Frieze spoke up. “Agent Frieze, FBI.”
“Sergeant Pearson.” His cheeks were splotchy red, nostrils flaring at the base of his bulbous nose. “Are you in charge of the scene?”
“No,” she said. “But I need to talk to you.”
10:15 a.m.
“Another camera’s gone black,” said Rosso, hunched over the monitors in the surveillance room. “The elevator to the Presidential Suite.”
Morgan poked his head out the door and looked both ways down the hall. Wisps of extinguisher powder still hung in the air, but it was otherwise empty. “Does that give them access to Track Sixty-one?”
“Yeah,” said Rosso. “That’s the one.”
“Then it won’t be long before they blow this place,” said Morgan. He sat down next to Rosso. “We need to act. There,” he said, pointing at a monitor showing the lobby. Only one Iranian was left there, all the others having disappeared. “In that man’s hand, see?” It was something small and black, barely visible in the hotel feed. “That’s our detonator. We need to get to him before he blows this lobby sky-high.”

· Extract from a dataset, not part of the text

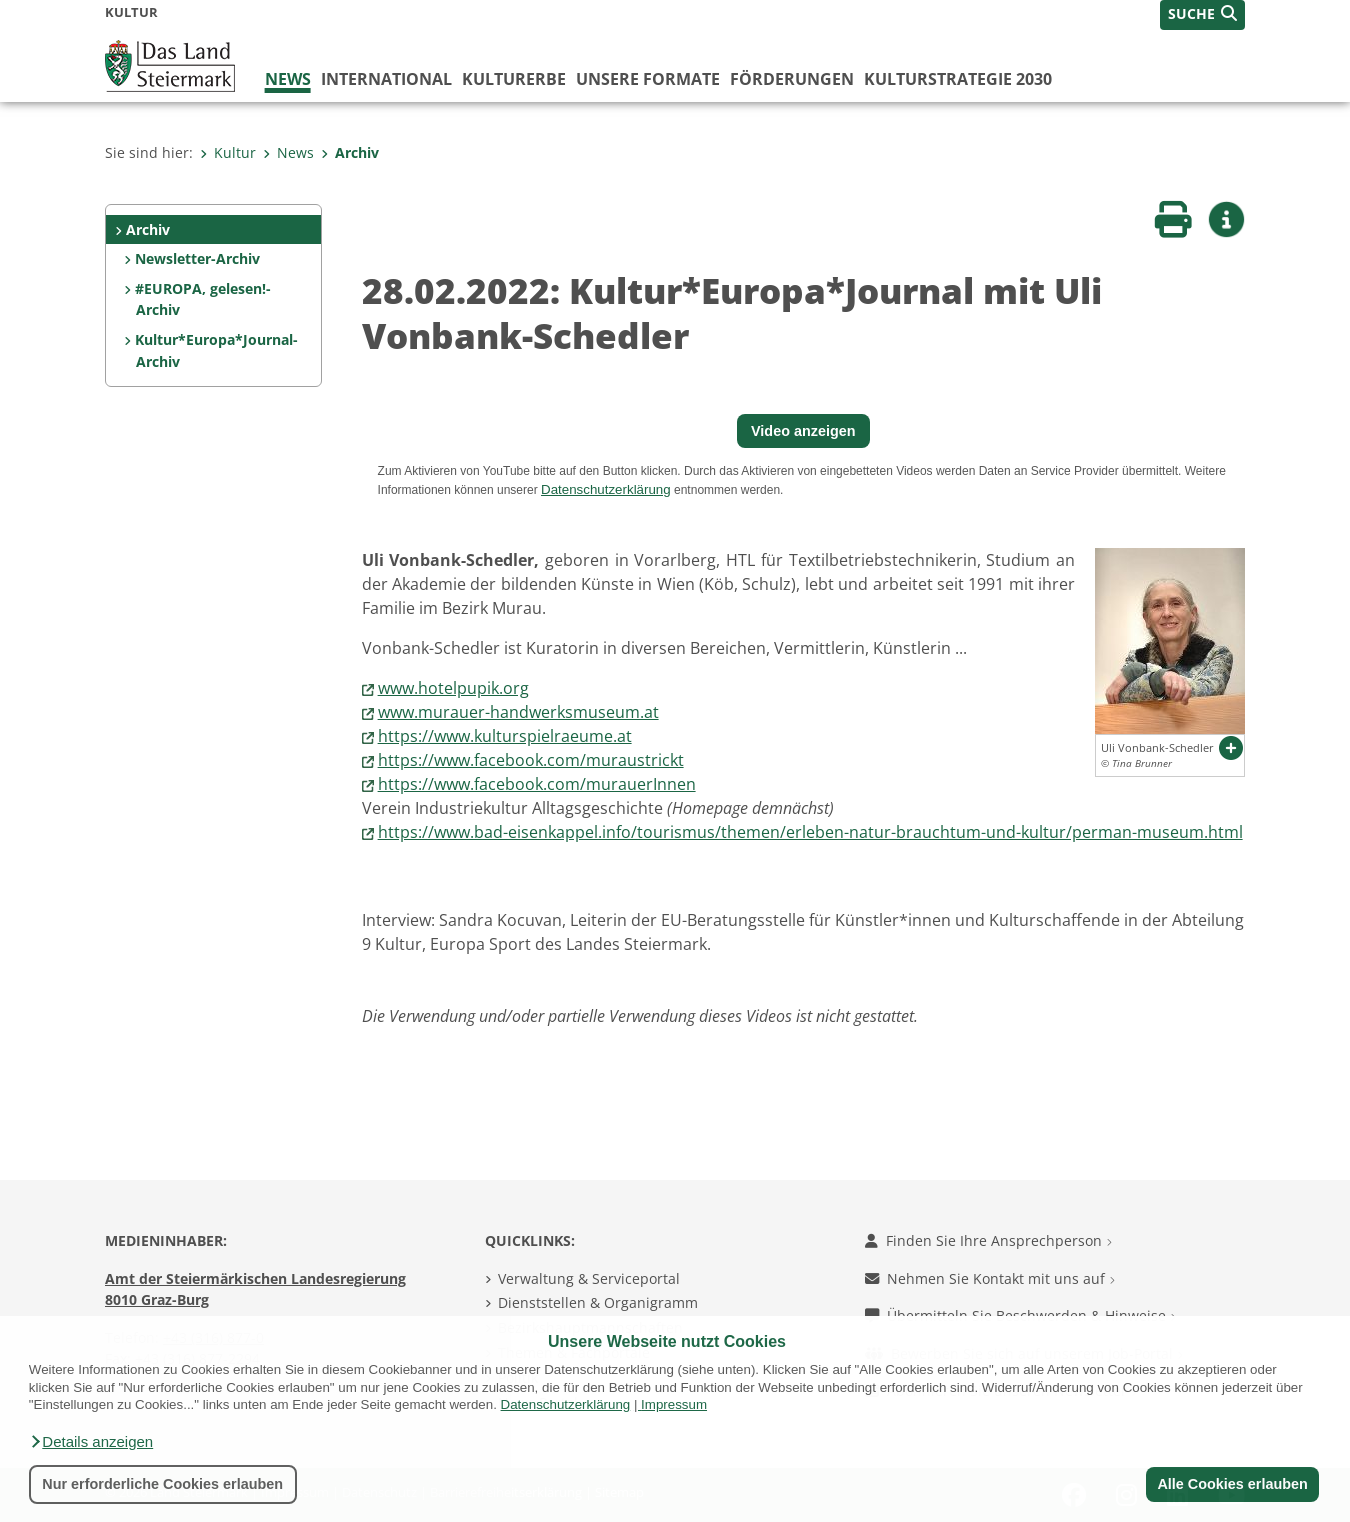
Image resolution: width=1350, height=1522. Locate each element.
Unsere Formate (648, 79)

“All right,” said Rosso. “What’s the plan?” He winced in pain.
“You sure you’re up to it?”
“I’m not doing this out of heroism,” he said, refolding his bloody handkerchief and pressing it again to the wound. He stood up, bracing against the desk. He let go to stand only on his feet and swayed. Morgan was ready to catch him, but he didn’t fall. “I’m not getting out of here unless that guy is dead. Saving those people is the only way I make it out alive. So that’s what I’m going to do.”

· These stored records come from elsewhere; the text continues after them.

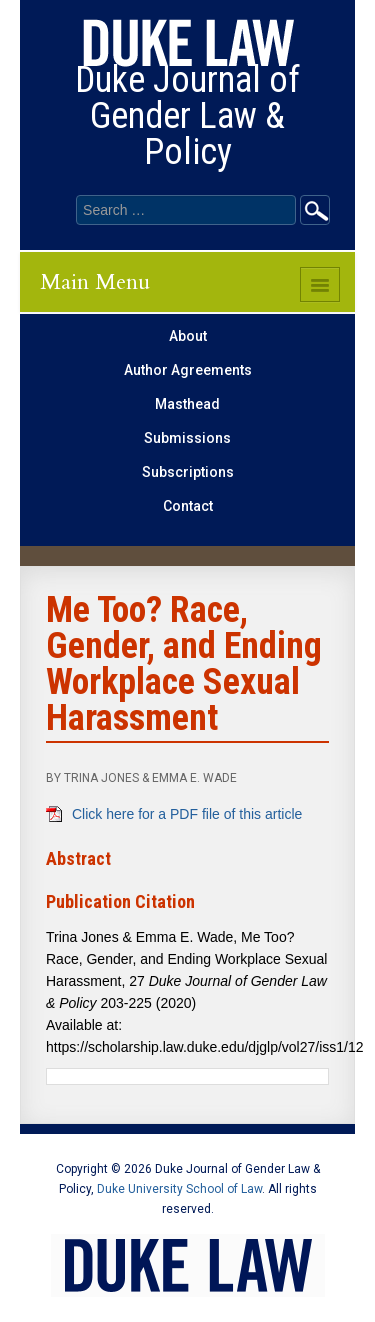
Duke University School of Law (179, 1189)
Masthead (187, 404)
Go (315, 210)
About (188, 336)
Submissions (187, 438)
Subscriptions (188, 472)
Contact (188, 506)
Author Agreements (188, 370)
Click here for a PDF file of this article (187, 814)
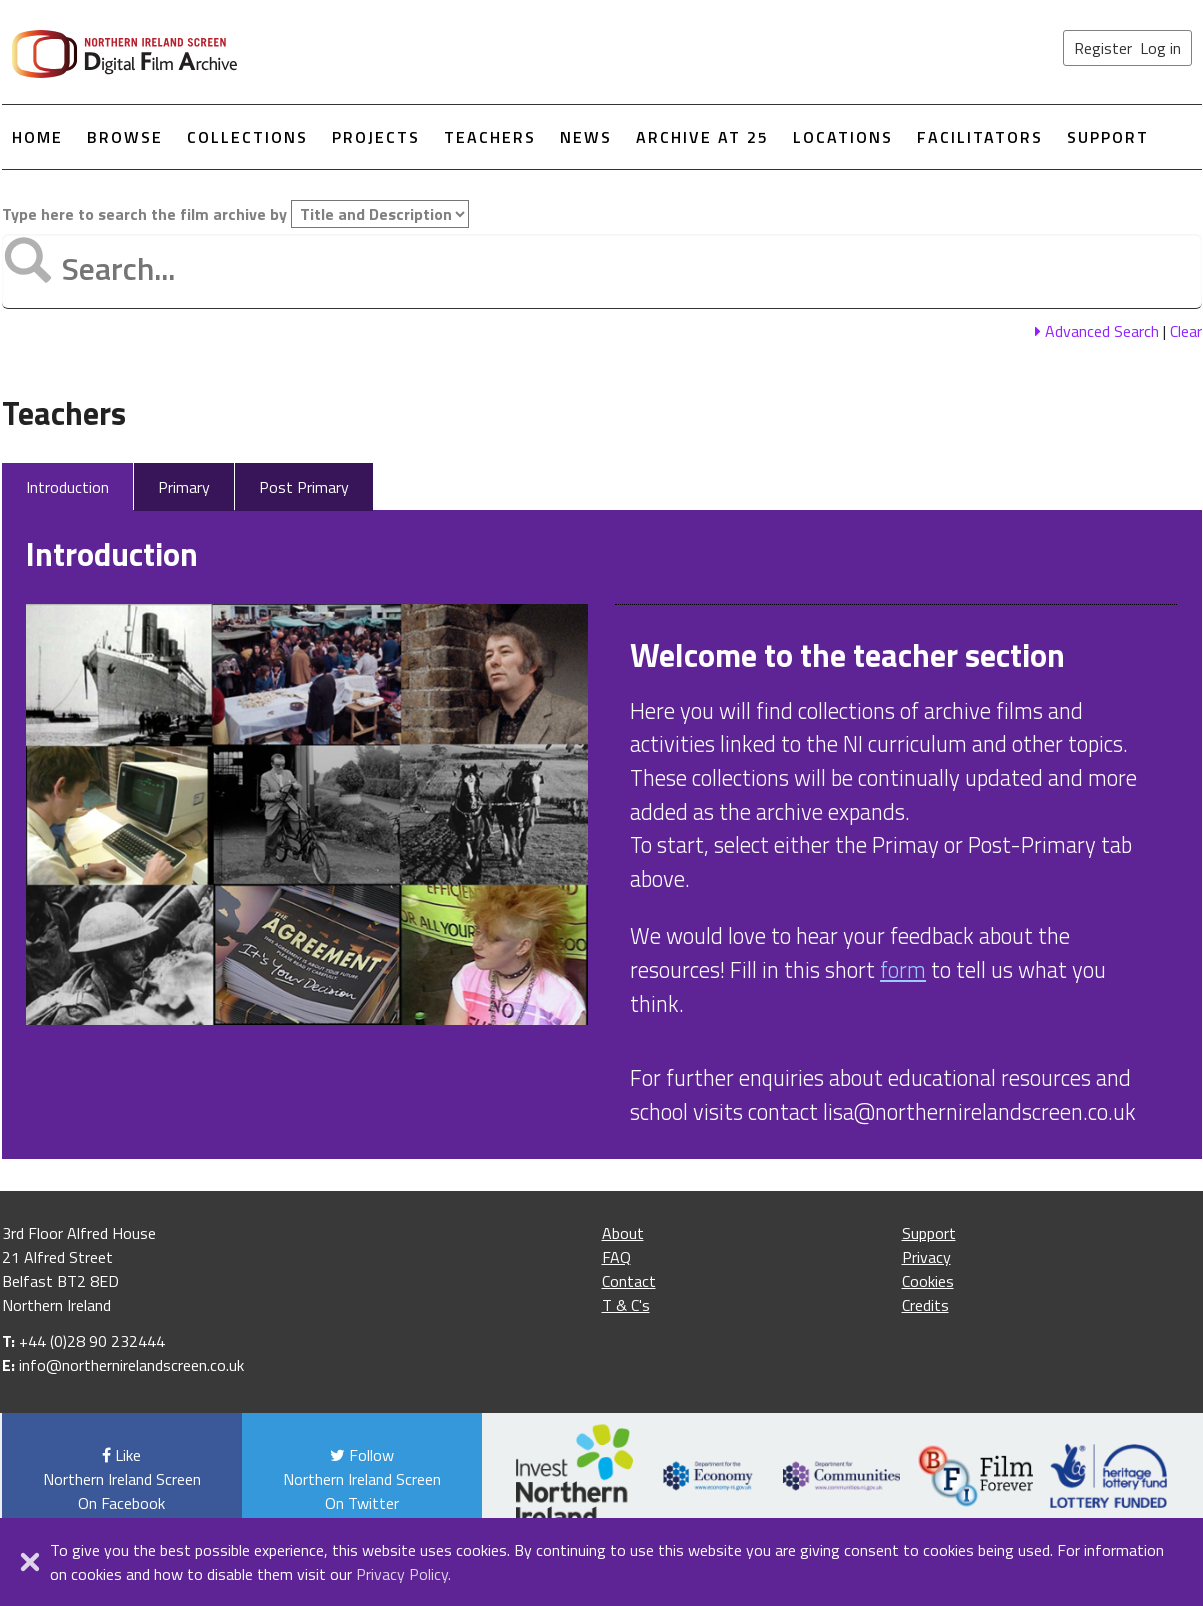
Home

“I have an idea,” said Morgan. “Let me tell you how we’re going to do this.”
10:18 a.m.
“That’s quite a story,” Sergeant Pearson said to Frieze, half turned away from her. He towered above her, heavyset and broad shouldered. Working his bushy gray eyebrows into a scowl, he addressed two newcomers bearing tactical sniper rifles, gesturing to them with a hand like a ham. “I want you on the roof of the building across the street, and you at the Intercontinental on Forty-ninth.”
“You need to trust us,” said Conley, at her side. “Keep the Hercules teams out.”

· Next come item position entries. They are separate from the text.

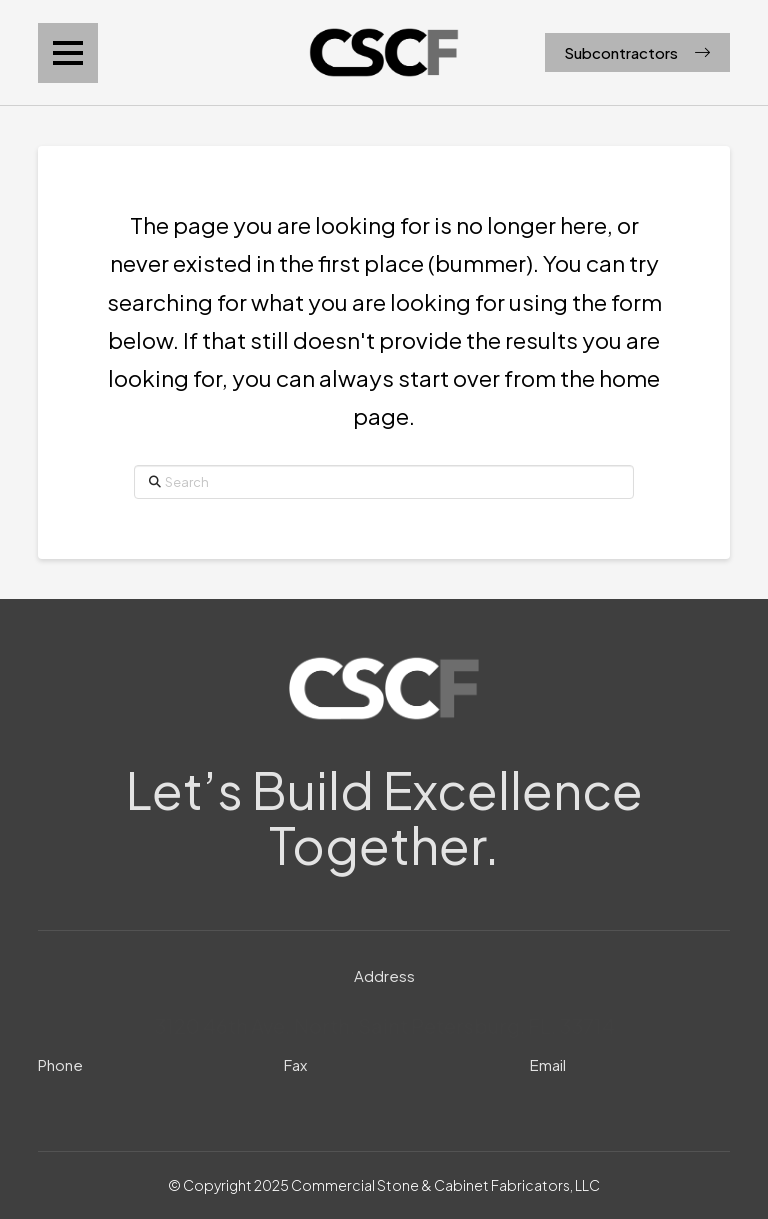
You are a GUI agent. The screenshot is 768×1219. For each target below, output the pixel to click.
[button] (68, 53)
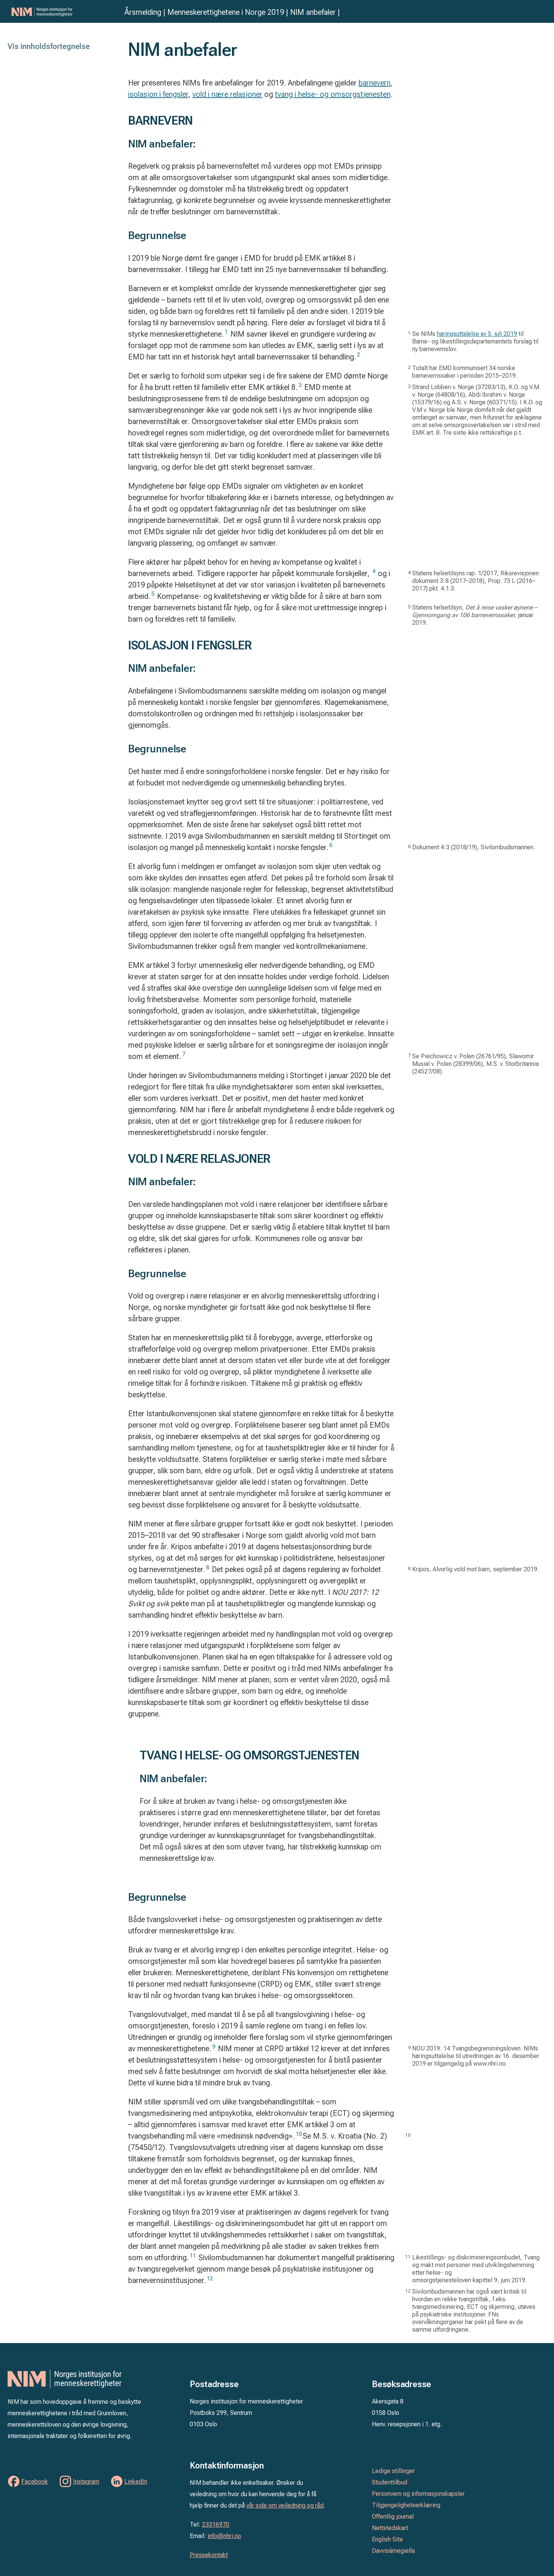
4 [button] (373, 571)
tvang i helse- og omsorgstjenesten (332, 94)
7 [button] (183, 1054)
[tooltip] (474, 847)
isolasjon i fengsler (158, 94)
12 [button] (210, 2278)
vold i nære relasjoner (227, 94)
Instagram (86, 2481)
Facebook (34, 2481)
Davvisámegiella (393, 2550)
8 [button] (207, 1567)
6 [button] (330, 845)
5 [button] (152, 594)
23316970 (215, 2524)
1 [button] (226, 331)
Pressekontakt (209, 2555)
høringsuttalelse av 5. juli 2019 (477, 333)
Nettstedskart (390, 2528)
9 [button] (213, 2046)
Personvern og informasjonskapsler (418, 2493)
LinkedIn (135, 2481)
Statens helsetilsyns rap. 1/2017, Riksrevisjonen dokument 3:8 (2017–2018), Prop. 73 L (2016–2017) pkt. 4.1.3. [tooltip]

“The Iranians will blow the explosives on the first sign of invaders,” added Frieze.
“What the hell do you want me to do?” said Pearson, still looking past them at the wider scene, the lines of cop cars and two fire trucks, and dozens of first responders, moving with purpose in all directions. Some pushed people back farther and several scanned the windows of the hotel with binoculars.
Pearson gestured to someone behind Frieze. “If what you’re saying is true, we need to get the Herc teams in there as soon as possible.”
“That would be a mistake,” insisted Conley.
“So instead I’m supposed to trust that this guy on the inside is going to take care of the situation?” Then he shouted, “Get those civilians back! I want Park clear of civilians!”
“It’s our best shot,” said Frieze.
“Get me in contact with this guy. We’ll see where to go from there, all right?”
Frieze saw two black shapes approaching from Forty-ninth Street—large vans, which halted just around the corner. Men clad in black tactical gear with helmets carrying Colt Tactical Carbines and shotguns spilled out. The NYPD Hercules teams—New York City’s elite police special forces. They were running out of time.
“All right,” said Conley. “I’ll patch you through.”
10:21 a.m.
Morgan was checking the magazine of the dead Secret Service agent’s gun when he was hailed on the radio communicator.